The gas contract provides several different gas supply and deliverability periods over the term of the contract. “Period 1” supplies 30-38 million cubic feet (MMcf)/day of “Firm Gas,” plus up to 10 MMcf/day of “Firm Swing Gas,” and “Excess Gas” to the extent that Chugach requests it and MAP can provide it on an interruptible basis from the beginning of the contract (on or before April 1, 2011). Chugach also has the right, in “Period 1,” to sell and exchange gas, and make economy sales to manage the 30-38 MMcf/day range. “Period 1” ends the earlier of October 31, 2012 or when Chugach will be able to rely on the commercially available gas storage to meet its swing needs. “Period 2” is from the day after “Period 1” ends and through March 31, 2013, in which MAP will provide Chugach with 36-38 MMcf/day of “Firm Gas,” plus “Excess Gas” to the extent that Chugach requests it and MAP can provide it on an interruptible basis. Pursuant to the “2013 and 2014 Options,” to the extent that MAP has gas available for sale, MAP will supply Chugach’s “Unmet Requirements” for the remaining portion of 2013. The “2013 Option” runs April 1 through December 31, 2013 and “Option 2014” runs from January 1 through December 31, 2014.

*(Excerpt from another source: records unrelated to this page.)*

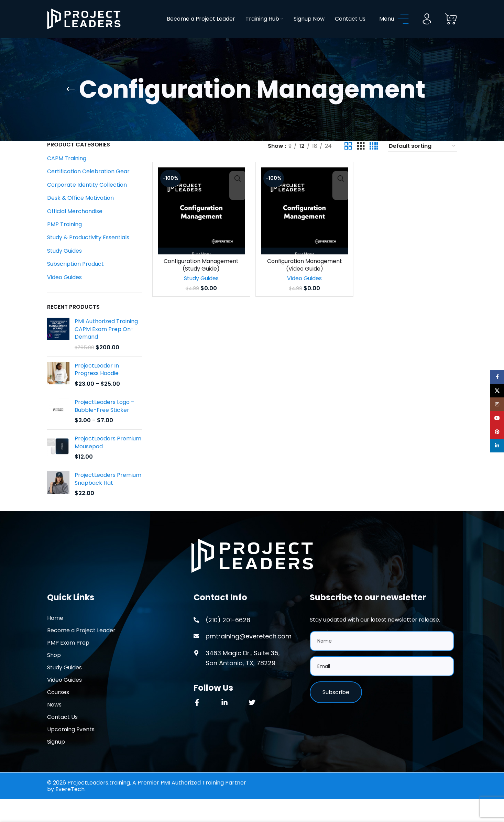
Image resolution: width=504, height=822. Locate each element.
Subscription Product (75, 278)
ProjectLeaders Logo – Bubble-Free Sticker (105, 420)
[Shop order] (423, 160)
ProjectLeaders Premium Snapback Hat (108, 493)
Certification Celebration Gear (88, 185)
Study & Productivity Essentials (88, 251)
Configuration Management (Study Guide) (201, 277)
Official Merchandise (75, 225)
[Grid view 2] (348, 160)
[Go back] (70, 103)
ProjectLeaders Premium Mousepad (108, 457)
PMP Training (64, 238)
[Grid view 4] (374, 160)
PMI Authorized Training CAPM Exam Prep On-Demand (106, 343)
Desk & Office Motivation (80, 212)
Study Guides (64, 264)
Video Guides (64, 291)
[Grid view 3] (361, 160)
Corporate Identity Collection (87, 198)
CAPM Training (67, 172)
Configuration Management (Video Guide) (305, 277)
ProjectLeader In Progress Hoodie (97, 383)
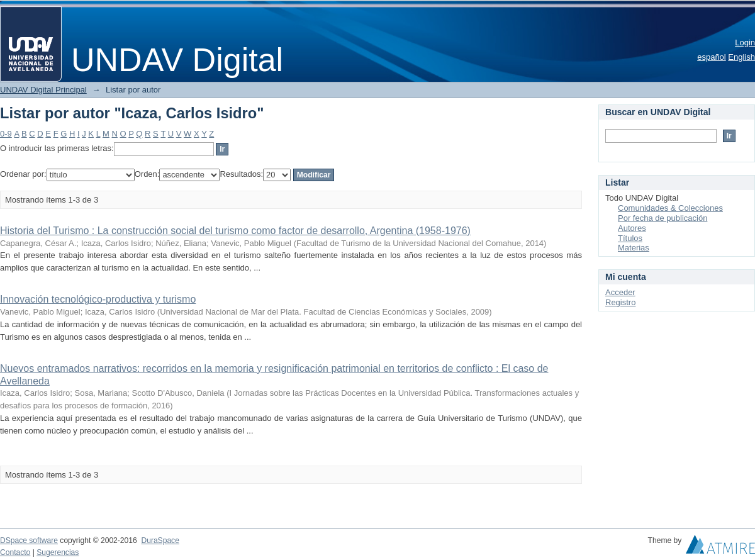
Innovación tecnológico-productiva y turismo (98, 299)
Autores (632, 228)
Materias (634, 247)
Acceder (620, 292)
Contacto (15, 552)
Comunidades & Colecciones (670, 208)
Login (745, 42)
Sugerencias (57, 552)
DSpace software (29, 540)
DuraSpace (160, 540)
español (712, 57)
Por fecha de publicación (663, 218)
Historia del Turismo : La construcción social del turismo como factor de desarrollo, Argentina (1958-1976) (235, 230)
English (741, 57)
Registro (620, 302)
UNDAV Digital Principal (43, 89)
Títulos (630, 238)
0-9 (6, 133)
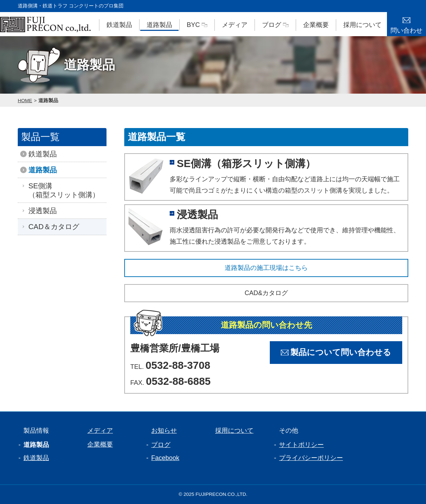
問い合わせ (406, 23)
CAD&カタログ (266, 293)
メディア (235, 25)
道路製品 (159, 25)
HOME (25, 100)
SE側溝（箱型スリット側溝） (62, 190)
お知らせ (161, 431)
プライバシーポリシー (311, 458)
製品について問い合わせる (336, 352)
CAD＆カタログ (52, 227)
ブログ (275, 25)
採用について (362, 25)
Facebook (165, 458)
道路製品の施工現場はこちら (266, 268)
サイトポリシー (301, 445)
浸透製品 (41, 211)
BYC (197, 25)
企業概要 (316, 25)
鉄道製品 (119, 25)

Several components determine the price of gas sold by MAP to Chugach under the new contract. The contract price starts with a New York Mercantile Exchange (NYMEX) futures index price and varies due to the application of discounts and premiums according to the time period and the type of gas being delivered and the associated deliverability commitment, all of which are subject to an important price collar. The price collar bounds the price risk for both Chugach and MAP. The contract floor and ceiling prices that create the price collar vary during the term of the contract. In general, the collar prices increase over time to reflect the cost of inflation. A 5% discount, however, is applied to the price of gas when gas storage is available to represent the shift in gas storage cost to Chugach from MAP. The base price for “Firm Gas” is a simple average of prices in monthly NYMEX futures contracts for a given year as reported in Platts Gas. The “Firm Gas” price applies to about 99% of the total estimated gas contract volumes sold under the contract. MAP will provide “Firm Swing Gas” for the gas volumes (up to 10 MMcf per day) above the 38 MMcf/day “Firm Gas” commitment in “Period 1” of the contract until Chugach will be able to rely on the commercially available gas storage to meet its swing needs. A 25 percent premium is applied to the NYMEX “Calculated Price” to compensate MAP for the value of this extra deliverability commitment. The “Firm Swing Gas” price applies to about 1% of the total estimated gas contract volumes under the contract. Chugach may also request through the nominations process to buy gas in excess of 48 MMcf/day in “Period 1” of the contract and in excess of 38 MMcf/day for “Period 2” at a price that Chugach deems appropriate up to 125% of the NYMEX “Calculated Price.” MAP will have the option, but not the obligation, to sell such requested “Excess Gas” on an interruptible basis. The excess gas deliverability limit for the “2013 and 2014 Options” will be defined in 2011. Chugach estimates that the total “Excess Gas” to be purchased under the contract will be less than 1% of the total estimated gas contract volumes.
Item 9.01 – Financial Statements and Exhibits
Pursuant to the requirements of the Securities and Exchange Act of 1934, the registrant has duly caused this report to be signed on its behalf by the undersigned thereunto duly authorized.